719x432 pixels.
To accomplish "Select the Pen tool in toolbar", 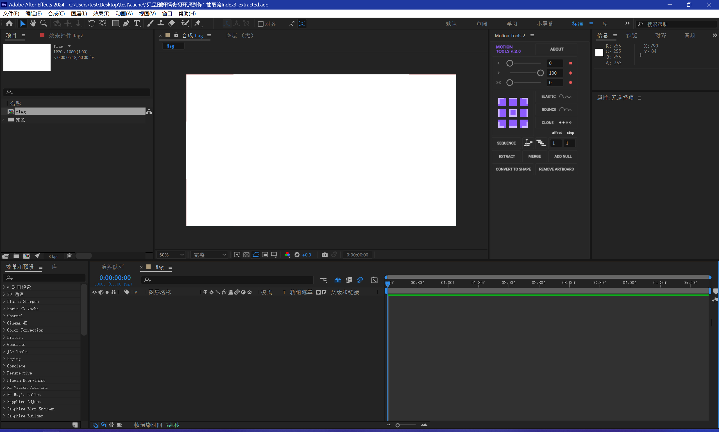I will pos(126,24).
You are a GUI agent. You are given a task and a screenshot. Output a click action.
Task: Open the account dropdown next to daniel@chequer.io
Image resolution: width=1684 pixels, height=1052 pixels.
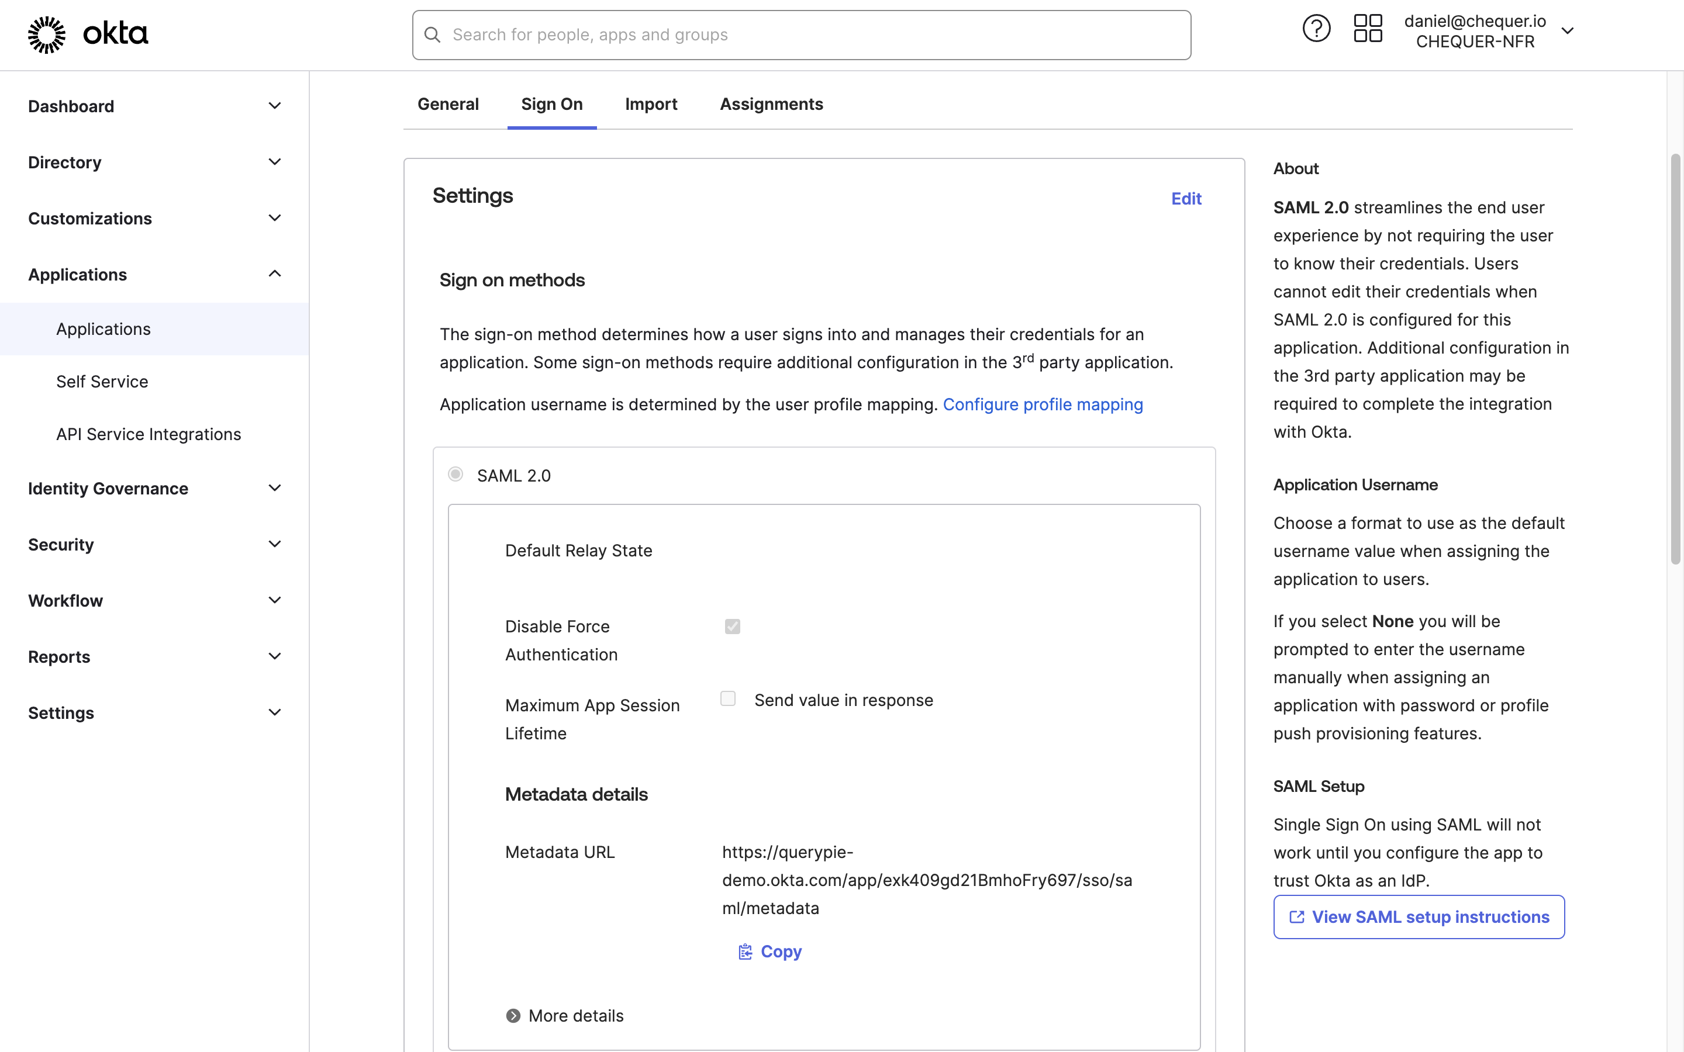tap(1568, 31)

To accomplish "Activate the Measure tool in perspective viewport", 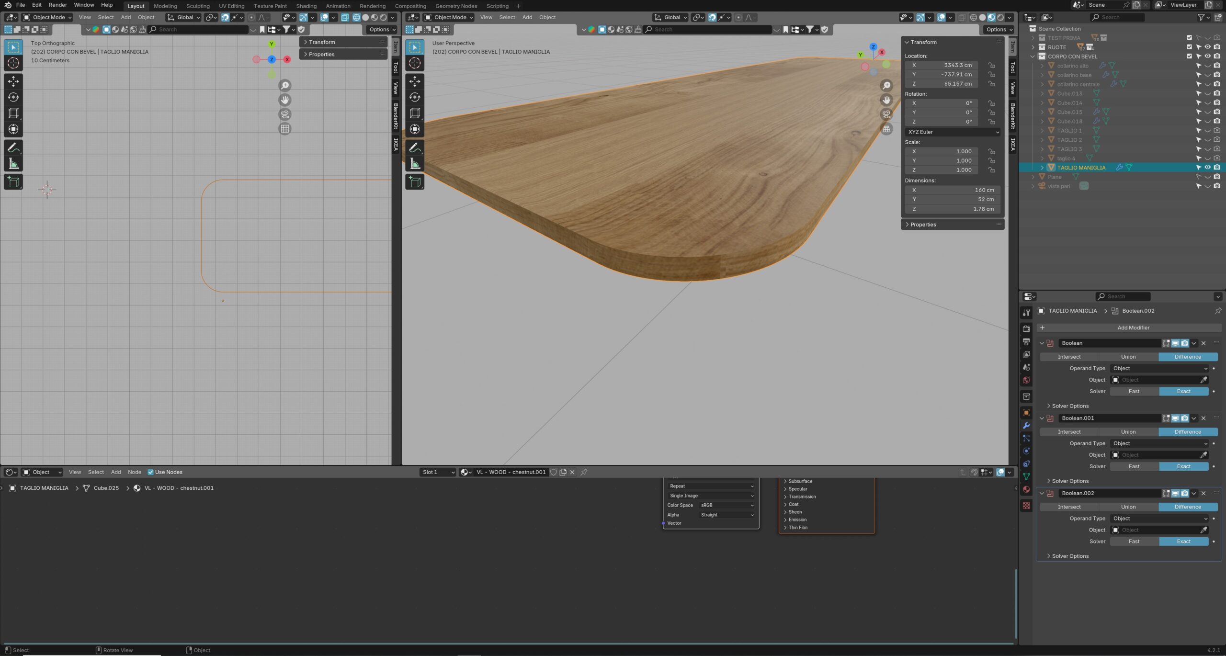I will click(415, 164).
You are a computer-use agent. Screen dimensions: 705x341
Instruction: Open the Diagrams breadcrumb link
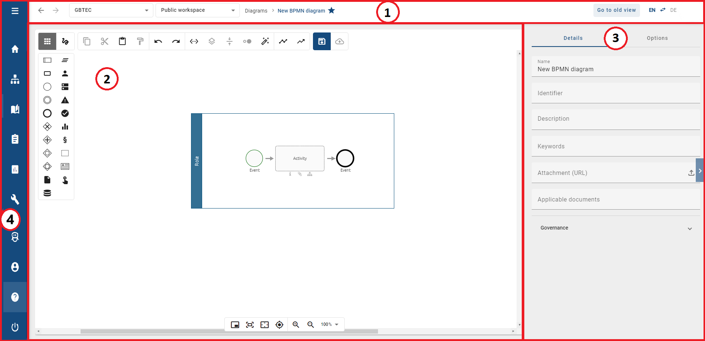coord(256,10)
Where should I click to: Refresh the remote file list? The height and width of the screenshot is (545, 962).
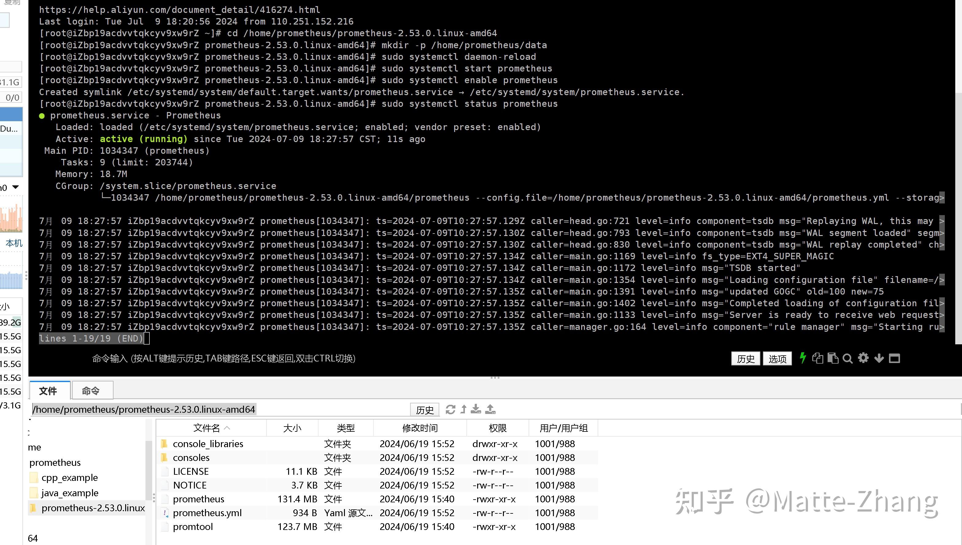tap(450, 409)
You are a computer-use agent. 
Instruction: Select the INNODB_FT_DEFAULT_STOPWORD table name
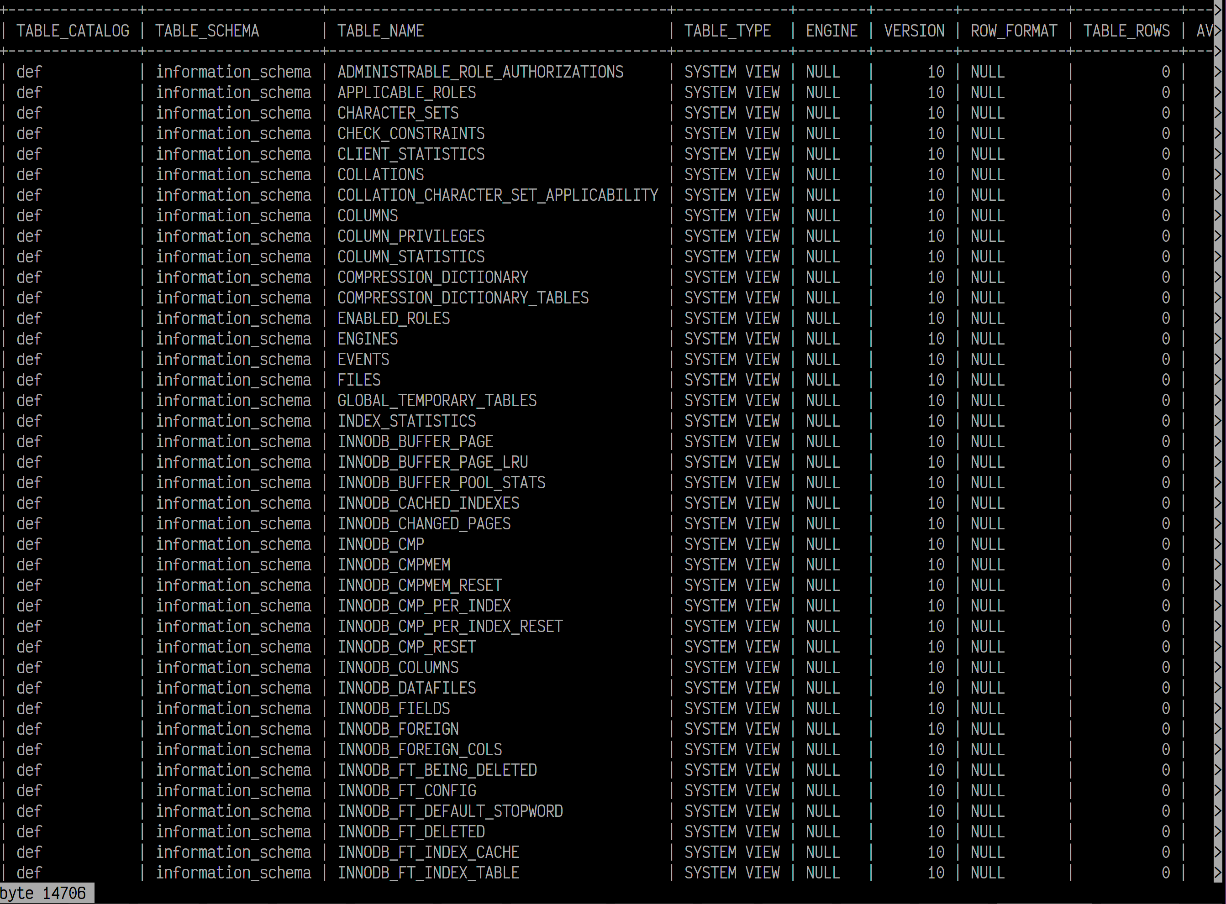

----

About this task:
All lines from the one containing "Where should I" to the end of the entries should appear in the output exactly as written, with no pictures.

Result:
Where should I click to: Refresh the remote file list? The height and width of the screenshot is (545, 962).
tap(450, 409)
You are a computer-use agent. 
Instruction: Select the INNODB_FT_DEFAULT_STOPWORD table name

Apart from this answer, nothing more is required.